Here we focus on developing a method for depleting rRNAs from total RNA using oligos specially designed for chickens. These oligos are antisense to cytosolic and mitochondrial rRNAs, and the resulting DNA-RNA hybrids can be removed using RNase H. RNase H is an endoribonuclease that recognizes DNA-RNA hybrid molecules and hydrolyzes the RNA strand (Inoue et al., 1987). DNase is then used to digest the remaining DNA in the mixture. We have succeeded in using this protocol not only to remove rRNAs from total RNAs for RNA-seq library construction, but also to remove rRNA fragments for Ribo-seq. Thus, our method advances previously developed rRNA depletion method (Culviner et al., 2020) in the following 2 aspects: 1) significantly benefits the avian research community, and 2) with broader applications for both RNA-seq and Ribo-seq studies.
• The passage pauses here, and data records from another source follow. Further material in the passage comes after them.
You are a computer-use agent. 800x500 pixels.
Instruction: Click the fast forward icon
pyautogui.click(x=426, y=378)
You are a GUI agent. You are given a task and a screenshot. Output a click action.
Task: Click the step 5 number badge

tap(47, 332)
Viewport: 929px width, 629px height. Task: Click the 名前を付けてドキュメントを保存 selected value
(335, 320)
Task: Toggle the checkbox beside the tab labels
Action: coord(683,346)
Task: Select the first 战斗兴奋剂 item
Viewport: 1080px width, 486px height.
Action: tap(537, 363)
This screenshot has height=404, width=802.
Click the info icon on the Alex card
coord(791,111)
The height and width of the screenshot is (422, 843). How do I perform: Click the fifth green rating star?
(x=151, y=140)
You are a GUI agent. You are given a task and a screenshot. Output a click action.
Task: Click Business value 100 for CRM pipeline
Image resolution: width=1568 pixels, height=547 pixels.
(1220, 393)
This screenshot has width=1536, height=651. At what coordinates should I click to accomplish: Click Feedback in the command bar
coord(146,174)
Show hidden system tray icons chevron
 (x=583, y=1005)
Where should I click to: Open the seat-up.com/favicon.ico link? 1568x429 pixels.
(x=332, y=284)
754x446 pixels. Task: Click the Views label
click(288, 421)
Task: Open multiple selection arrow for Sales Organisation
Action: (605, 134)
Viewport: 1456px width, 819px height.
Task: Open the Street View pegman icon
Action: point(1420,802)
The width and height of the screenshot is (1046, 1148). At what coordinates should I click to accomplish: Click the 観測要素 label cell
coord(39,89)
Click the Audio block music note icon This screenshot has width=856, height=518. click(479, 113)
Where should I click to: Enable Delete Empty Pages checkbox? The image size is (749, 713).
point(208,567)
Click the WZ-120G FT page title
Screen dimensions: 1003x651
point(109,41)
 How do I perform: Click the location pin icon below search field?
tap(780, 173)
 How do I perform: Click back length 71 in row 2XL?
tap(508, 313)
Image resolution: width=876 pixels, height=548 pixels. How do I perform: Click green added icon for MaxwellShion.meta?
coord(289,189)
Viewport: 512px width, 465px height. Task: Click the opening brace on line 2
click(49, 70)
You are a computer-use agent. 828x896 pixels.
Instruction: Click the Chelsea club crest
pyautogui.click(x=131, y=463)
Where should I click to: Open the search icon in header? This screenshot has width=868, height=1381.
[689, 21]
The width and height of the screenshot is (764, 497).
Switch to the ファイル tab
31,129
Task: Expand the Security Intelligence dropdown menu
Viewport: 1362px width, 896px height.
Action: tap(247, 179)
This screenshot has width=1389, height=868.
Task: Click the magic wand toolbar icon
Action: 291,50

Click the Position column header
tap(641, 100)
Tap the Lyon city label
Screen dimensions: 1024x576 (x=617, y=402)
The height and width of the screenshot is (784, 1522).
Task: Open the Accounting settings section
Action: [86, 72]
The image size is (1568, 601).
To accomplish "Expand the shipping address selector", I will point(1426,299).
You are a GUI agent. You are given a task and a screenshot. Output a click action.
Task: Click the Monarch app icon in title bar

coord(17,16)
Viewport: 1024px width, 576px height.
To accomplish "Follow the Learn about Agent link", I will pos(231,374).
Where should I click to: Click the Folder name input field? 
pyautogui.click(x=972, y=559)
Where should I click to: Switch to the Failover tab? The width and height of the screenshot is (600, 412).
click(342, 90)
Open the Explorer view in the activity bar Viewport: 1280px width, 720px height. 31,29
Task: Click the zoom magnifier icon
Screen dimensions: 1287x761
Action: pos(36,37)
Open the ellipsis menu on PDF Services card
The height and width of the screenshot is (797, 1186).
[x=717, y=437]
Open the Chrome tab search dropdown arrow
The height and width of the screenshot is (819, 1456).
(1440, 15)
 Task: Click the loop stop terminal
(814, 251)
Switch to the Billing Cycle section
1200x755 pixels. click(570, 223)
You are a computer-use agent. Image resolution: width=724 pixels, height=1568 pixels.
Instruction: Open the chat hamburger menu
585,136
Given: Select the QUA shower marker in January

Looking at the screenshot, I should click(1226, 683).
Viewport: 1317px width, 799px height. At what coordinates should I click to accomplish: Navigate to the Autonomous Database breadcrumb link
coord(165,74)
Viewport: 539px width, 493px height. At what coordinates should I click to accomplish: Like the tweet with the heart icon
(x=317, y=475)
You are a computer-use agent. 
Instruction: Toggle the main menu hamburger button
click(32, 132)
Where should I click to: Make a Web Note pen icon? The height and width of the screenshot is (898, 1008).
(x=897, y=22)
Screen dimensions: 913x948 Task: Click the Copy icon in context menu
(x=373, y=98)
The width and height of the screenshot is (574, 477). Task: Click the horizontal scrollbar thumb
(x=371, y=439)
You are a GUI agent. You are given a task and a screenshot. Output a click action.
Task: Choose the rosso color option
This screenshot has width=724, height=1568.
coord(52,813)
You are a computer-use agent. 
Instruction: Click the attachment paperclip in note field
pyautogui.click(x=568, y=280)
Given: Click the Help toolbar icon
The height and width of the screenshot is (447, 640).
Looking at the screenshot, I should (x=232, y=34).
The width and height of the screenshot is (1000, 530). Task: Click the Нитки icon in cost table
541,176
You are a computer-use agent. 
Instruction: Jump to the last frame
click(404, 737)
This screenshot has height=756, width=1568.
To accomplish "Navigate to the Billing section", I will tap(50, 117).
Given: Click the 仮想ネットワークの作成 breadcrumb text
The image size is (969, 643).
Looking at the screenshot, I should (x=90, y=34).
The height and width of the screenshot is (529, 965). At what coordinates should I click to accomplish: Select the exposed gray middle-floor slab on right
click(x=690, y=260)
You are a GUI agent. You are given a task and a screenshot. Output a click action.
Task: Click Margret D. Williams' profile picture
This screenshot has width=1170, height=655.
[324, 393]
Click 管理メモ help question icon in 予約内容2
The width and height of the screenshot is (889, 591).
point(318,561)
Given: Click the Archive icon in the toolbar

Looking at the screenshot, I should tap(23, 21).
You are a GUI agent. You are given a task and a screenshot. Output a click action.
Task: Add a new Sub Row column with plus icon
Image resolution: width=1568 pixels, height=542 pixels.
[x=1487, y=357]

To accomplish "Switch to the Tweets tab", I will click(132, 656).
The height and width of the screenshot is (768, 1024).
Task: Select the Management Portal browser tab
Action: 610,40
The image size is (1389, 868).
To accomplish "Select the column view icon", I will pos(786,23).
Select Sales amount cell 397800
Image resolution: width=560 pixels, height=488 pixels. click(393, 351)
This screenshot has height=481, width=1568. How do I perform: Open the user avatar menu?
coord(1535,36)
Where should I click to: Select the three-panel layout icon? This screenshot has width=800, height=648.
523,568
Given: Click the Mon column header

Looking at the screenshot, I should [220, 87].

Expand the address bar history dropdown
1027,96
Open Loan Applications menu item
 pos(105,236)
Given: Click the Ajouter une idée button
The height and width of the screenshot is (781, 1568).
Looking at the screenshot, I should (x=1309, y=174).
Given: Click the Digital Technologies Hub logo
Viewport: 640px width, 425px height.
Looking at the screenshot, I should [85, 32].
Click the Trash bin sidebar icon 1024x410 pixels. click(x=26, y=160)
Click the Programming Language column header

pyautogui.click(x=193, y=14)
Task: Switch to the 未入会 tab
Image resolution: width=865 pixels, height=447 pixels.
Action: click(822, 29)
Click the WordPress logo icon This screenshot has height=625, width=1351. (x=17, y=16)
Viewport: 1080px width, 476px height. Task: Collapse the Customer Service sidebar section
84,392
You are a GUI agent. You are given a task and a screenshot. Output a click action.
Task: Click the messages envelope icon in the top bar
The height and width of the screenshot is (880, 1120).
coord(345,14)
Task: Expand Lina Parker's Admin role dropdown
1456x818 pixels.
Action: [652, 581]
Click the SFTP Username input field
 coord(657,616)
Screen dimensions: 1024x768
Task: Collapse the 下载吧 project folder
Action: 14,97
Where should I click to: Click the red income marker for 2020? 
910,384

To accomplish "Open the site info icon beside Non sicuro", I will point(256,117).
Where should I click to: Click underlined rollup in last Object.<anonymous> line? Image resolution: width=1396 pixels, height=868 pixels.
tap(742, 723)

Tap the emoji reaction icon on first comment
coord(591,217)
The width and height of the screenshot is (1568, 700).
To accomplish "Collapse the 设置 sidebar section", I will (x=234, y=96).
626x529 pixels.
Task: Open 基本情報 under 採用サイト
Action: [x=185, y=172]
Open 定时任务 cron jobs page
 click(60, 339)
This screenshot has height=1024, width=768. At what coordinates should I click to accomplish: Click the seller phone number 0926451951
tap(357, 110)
Every step of the protocol has been optimized. Specifically, we optimized the ratio between RNAs and oligo probe, the ideal brand of RNase H enzyme, the amount of RNase H, as well as the treatment time and temperature. For total RNA, we monitored our depletion efficiency by the ratio of GAPDH to rRNAs and the success of depletion is shown by bioanalyzer profiles. For RPFs, we adopted the optimized condition from total RNA rRNA depletion, but further optimized the temperature of RNase H treatment as the annealing differs by fragment length. We monitored the depletion efficiency by Ribo-seq and the ratio of rRNA reads in the library (Table 1). Our strategy has been successfully applied to chickens, and we envision no problems in applying it to other species.

Table 1

Read statistics of Ribo-seq libraries constructed with different treatment temperatures.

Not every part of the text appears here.